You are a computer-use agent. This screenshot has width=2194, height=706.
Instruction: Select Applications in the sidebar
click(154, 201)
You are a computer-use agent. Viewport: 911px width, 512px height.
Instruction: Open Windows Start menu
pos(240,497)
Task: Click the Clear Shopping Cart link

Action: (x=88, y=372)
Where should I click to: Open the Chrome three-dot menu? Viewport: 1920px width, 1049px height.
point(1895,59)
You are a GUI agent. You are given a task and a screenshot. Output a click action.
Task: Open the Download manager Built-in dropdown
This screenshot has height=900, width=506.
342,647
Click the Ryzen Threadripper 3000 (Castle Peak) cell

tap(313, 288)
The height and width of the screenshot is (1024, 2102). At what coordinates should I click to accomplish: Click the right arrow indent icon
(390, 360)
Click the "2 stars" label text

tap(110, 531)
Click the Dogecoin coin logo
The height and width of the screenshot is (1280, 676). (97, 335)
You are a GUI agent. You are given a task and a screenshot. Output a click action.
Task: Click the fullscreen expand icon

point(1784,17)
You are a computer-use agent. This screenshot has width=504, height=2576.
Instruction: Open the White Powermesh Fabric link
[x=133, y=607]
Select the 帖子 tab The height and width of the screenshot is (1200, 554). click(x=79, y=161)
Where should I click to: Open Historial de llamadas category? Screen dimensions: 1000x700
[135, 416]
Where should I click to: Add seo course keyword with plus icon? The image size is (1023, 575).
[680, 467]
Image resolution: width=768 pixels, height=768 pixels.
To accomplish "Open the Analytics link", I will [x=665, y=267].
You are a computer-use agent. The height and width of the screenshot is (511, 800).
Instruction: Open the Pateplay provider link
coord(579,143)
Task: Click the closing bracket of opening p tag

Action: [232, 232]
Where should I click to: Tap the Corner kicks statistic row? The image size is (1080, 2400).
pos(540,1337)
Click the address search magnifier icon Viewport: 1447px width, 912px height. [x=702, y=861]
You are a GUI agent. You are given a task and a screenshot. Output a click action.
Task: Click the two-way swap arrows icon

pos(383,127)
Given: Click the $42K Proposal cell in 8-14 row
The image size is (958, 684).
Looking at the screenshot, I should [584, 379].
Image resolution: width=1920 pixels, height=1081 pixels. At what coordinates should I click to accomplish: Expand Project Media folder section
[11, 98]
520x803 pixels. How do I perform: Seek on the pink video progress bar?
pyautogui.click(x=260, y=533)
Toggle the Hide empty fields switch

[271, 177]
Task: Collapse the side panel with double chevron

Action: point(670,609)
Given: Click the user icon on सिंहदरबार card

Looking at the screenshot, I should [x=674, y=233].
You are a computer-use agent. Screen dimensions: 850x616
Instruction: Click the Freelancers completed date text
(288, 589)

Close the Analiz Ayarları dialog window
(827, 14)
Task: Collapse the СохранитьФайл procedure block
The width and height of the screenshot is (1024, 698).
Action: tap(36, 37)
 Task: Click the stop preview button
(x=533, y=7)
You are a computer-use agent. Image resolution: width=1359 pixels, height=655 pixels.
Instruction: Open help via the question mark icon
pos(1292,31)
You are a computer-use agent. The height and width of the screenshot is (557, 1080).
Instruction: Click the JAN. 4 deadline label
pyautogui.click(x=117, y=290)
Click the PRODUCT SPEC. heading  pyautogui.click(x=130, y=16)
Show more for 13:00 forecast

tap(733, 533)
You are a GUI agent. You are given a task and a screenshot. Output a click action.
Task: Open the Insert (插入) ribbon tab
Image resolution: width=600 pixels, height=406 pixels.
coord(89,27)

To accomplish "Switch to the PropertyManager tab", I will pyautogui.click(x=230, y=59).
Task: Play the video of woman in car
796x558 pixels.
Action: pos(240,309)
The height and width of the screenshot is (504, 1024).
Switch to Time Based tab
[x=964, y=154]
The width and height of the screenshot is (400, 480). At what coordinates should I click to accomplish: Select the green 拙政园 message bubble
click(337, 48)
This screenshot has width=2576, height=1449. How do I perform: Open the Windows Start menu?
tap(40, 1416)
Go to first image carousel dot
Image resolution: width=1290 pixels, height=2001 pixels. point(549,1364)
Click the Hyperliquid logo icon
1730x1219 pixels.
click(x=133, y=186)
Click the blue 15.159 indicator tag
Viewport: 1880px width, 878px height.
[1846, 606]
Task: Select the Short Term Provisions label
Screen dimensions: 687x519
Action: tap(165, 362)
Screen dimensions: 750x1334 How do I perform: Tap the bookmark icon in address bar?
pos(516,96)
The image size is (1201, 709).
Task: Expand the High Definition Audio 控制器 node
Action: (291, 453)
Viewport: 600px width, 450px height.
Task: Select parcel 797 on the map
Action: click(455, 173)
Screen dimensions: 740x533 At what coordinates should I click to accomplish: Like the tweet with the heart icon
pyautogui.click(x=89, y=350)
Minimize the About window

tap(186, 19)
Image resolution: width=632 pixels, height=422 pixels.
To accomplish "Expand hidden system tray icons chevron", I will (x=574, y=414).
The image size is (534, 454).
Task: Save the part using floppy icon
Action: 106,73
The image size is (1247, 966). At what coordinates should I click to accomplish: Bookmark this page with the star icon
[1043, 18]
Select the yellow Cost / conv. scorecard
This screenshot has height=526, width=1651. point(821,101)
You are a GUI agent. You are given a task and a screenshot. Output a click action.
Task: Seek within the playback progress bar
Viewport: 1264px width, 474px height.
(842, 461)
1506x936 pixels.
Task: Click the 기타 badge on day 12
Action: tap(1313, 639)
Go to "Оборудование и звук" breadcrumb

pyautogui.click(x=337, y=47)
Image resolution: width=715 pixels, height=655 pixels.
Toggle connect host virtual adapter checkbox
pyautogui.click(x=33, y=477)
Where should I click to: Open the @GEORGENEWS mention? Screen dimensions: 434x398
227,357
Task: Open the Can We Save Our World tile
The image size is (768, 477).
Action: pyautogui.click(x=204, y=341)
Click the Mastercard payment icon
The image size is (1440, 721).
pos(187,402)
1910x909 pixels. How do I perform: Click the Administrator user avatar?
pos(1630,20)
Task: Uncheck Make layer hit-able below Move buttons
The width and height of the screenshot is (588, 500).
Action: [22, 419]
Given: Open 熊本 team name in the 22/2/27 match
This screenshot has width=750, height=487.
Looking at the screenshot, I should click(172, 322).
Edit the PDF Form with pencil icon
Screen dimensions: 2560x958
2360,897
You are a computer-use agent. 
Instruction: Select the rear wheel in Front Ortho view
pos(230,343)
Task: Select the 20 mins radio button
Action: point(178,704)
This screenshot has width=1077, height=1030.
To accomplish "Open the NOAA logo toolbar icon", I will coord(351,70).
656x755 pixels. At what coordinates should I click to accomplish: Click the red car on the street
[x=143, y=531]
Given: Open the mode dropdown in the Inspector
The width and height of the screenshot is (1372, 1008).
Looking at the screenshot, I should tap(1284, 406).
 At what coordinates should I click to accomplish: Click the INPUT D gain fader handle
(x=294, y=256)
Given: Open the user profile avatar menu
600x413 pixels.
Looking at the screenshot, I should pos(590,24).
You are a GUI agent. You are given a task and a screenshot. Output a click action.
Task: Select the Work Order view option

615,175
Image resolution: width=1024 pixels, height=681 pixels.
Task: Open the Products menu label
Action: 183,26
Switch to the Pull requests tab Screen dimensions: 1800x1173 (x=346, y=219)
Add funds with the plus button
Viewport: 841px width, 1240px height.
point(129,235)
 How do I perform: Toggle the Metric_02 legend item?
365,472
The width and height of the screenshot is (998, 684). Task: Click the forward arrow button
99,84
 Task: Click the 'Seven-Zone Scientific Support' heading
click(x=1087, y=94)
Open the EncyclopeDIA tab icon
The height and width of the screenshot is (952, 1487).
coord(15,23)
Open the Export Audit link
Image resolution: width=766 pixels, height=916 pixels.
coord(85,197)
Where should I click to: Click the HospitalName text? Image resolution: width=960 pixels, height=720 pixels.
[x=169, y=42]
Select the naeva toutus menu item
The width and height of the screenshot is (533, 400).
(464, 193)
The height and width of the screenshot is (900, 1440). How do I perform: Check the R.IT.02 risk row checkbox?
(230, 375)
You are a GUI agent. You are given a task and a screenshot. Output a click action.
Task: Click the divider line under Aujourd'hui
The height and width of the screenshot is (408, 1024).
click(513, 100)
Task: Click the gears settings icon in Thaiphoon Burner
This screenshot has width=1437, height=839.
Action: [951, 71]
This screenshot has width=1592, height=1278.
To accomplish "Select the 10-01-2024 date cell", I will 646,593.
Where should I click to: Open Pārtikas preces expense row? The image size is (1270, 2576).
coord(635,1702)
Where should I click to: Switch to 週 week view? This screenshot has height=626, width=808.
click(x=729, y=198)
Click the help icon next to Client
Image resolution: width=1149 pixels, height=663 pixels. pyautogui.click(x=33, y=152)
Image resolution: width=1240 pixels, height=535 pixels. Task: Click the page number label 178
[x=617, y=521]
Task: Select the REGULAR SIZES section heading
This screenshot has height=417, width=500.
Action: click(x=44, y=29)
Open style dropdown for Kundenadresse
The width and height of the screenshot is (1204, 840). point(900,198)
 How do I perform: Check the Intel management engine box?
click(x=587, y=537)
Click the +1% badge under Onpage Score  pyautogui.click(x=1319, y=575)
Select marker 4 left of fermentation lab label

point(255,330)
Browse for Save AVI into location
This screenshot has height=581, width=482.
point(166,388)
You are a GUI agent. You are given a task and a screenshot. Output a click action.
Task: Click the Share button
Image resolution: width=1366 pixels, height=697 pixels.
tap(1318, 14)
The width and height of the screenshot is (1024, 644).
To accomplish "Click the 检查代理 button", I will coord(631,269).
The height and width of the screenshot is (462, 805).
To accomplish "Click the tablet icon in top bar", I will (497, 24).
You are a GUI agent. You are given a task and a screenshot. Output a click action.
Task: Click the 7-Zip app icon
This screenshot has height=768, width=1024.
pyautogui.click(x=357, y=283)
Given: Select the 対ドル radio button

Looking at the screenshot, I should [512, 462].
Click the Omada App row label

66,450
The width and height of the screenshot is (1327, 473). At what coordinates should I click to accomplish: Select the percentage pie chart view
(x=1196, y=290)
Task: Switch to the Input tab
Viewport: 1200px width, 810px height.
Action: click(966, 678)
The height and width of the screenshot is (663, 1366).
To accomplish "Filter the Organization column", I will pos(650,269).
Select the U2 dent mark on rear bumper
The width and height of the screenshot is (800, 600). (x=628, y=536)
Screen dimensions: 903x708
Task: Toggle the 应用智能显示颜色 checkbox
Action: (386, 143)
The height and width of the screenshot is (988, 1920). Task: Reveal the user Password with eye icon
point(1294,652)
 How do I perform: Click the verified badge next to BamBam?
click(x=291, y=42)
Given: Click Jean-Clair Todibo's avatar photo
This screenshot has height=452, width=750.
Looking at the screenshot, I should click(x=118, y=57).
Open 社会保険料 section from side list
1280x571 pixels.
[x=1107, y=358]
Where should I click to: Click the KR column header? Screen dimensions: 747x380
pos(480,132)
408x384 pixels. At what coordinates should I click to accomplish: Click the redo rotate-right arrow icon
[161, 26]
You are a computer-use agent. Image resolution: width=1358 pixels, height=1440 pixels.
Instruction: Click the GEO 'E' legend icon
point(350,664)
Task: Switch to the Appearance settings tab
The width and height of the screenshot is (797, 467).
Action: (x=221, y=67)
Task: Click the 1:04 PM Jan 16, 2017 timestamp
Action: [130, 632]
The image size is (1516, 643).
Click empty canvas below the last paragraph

# TASK DESCRIPTION:
Could you retype exactly the lines above from the one containing "Select the U2 dent mark on rear bumper" through the last line of the records, both included, and nothing else?

# SOLUTION TO THIS EXERCISE:
Select the U2 dent mark on rear bumper
The width and height of the screenshot is (800, 600). (x=628, y=536)
Screen dimensions: 903x708
Task: Toggle the 应用智能显示颜色 checkbox
Action: (386, 143)
The height and width of the screenshot is (988, 1920). Task: Reveal the user Password with eye icon
point(1294,652)
 How do I perform: Click the verified badge next to BamBam?
click(x=291, y=42)
Given: Click Jean-Clair Todibo's avatar photo
This screenshot has height=452, width=750.
Looking at the screenshot, I should click(x=118, y=57).
Open 社会保険料 section from side list
1280x571 pixels.
[x=1107, y=358]
Where should I click to: Click the KR column header? Screen dimensions: 747x380
pos(480,132)
408x384 pixels. At what coordinates should I click to accomplish: Click the redo rotate-right arrow icon
[161, 26]
You are a computer-use agent. Image resolution: width=1358 pixels, height=1440 pixels.
Instruction: Click the GEO 'E' legend icon
point(350,664)
Task: Switch to the Appearance settings tab
The width and height of the screenshot is (797, 467).
Action: (x=221, y=67)
Task: Click the 1:04 PM Jan 16, 2017 timestamp
Action: [130, 632]
The image size is (1516, 643).
Click empty canvas below the last paragraph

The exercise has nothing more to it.